Now click on the cDNA link to see the spliced transcript sequence with the amino acid sequence. This page is useful for mapping between the RNA and protein sequences, particularly genetic variants.

UnTranslated Regions (UTRs) are highlighted in dark yellow, codons are highlighted in light yellow, and exon sequence is shown in black or blue letters to show exon divides. Sequence variants are represented by highlighted nucleotides and clickable IUPAC codes are above the sequence.

Transcript information in external databases

Next, follow the General identifiers link at the left. Just like the External References page in the gene tab, this page shows links out to other databases such as RefSeq, UniProtKB, PDBe and others, this time linked to the transcript or protein product, rather than the gene.

Protein domain information

If you’re interested in protein domains, you could click on Protein summary to view domains from Pfam, PROSITE, Superfamily, InterPro, and more. These are all plotted against the transcript sequence, with the exons shown in alternating shades of purple at the top of the page. Alternatively, you can go to Domains & features to see a table of the same information.

Finding a Triticum aestivum gene

  1. Search for Oxygen evolving enhancer protein from the Ensembl Plants homepage and narrow down your search to Triticum aestivum. How many genes are there with this name in wheat? Why do you think this is? What chromosomes are they on?

  2. Go to the gene on chromosome 2B. How many protein-coding transcripts does this gene have? What is a “canonical transcript”?

  3. Click on the canonical transcript. How many exons does this transcript have? Export the protein sequence of this transcript in the FASTA format.

  1. Start at the Ensembl Plants homepage. Choose Triticum aestivum from the species drop-down, type Oxygen evolving enhancer protein into the search box then click Go.

    There are two genes named TraesCS2D02G248400 and TraesCS2B02G270300. This is because of the hybridisations in wheat’s evolutionary history. You can see that the two genes occur on chromosomes 2B and 2D.

  2. Click on the gene on chromosome 2B to go to the Gene tab. If the transcript table is hidden, click on Show transcript table to see it.

    There are 2 protein coding transcripts.

    Mouse over the Ensembl Canonical flag in the transcripts table to find a description.

    The Ensembl canonical transcript is a single transcript chosen for each gene in each species. It is the most highly conserved, most highly expressed, has the longest coding sequence and is represented in other key resources (e.g. NCBI, UniProt)

  3. Click on TraesCS2B02G270300.2 in the transcript table. You can find the number of exons in the summary description at the top of the Summary page, or you can count the number of boxes (boxes represent exons, lines represent introns) in the Summary diagram.

    TraesCS2B02G270300.2 has 2 exons.

    Go to Sequence: Protein In the left-hand panel.

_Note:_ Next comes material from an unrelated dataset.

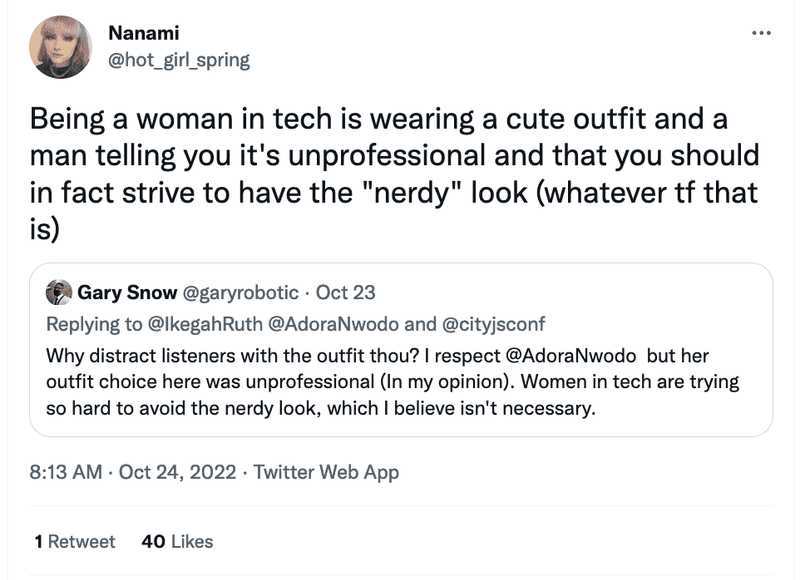Image resolution: width=800 pixels, height=580 pixels.
Task: Click the Twitter Web App source label
Action: click(327, 472)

    Click on the green Download sequence button above the protein sequence. Select FASTA from the drop-down in the pop-up menu and download the sequence to your local machine.

Exploring a wheat gene

Start in the Ensembl Plants homepage and select the Triticum aestivum (IWGSC) genome to answer the following questions:

  1. What GO: Molecular function terms are associated with the wheat TraesCS6D02G180200 gene?

  2. Go to the transcript tab. How many exons does it have? Which one is the longest? Approximately, how much of that is coding?

  3. What domains can be found in the protein product of this transcript? What prediction method(s) identified these domains?

  1. Go to Ensembl Plants, select Triticum aestivum from the drop down menu then type TraesCS6D02G180200 into the search box. Click on the gene name link TraesCS6D02G180200 in the search results. Click on GO: Molecular function in the left-hand menu.

    There is one term listed: GO:0005515, protein binding.

  2. Click on the transcript tab at the top of the page. Click on Exons in the left-hand menu.

    There are six exons. Exon 6 is longest with 485 bp, of which around one sixth is coding.

  3. Click on either Protein Summary or Domains & features in the left-hand menu to view the data graphically or as a table, respectively.

    Leucine-rich repeats are predicted by many different methods, however each method predict the leucine-rich repeats at different positions.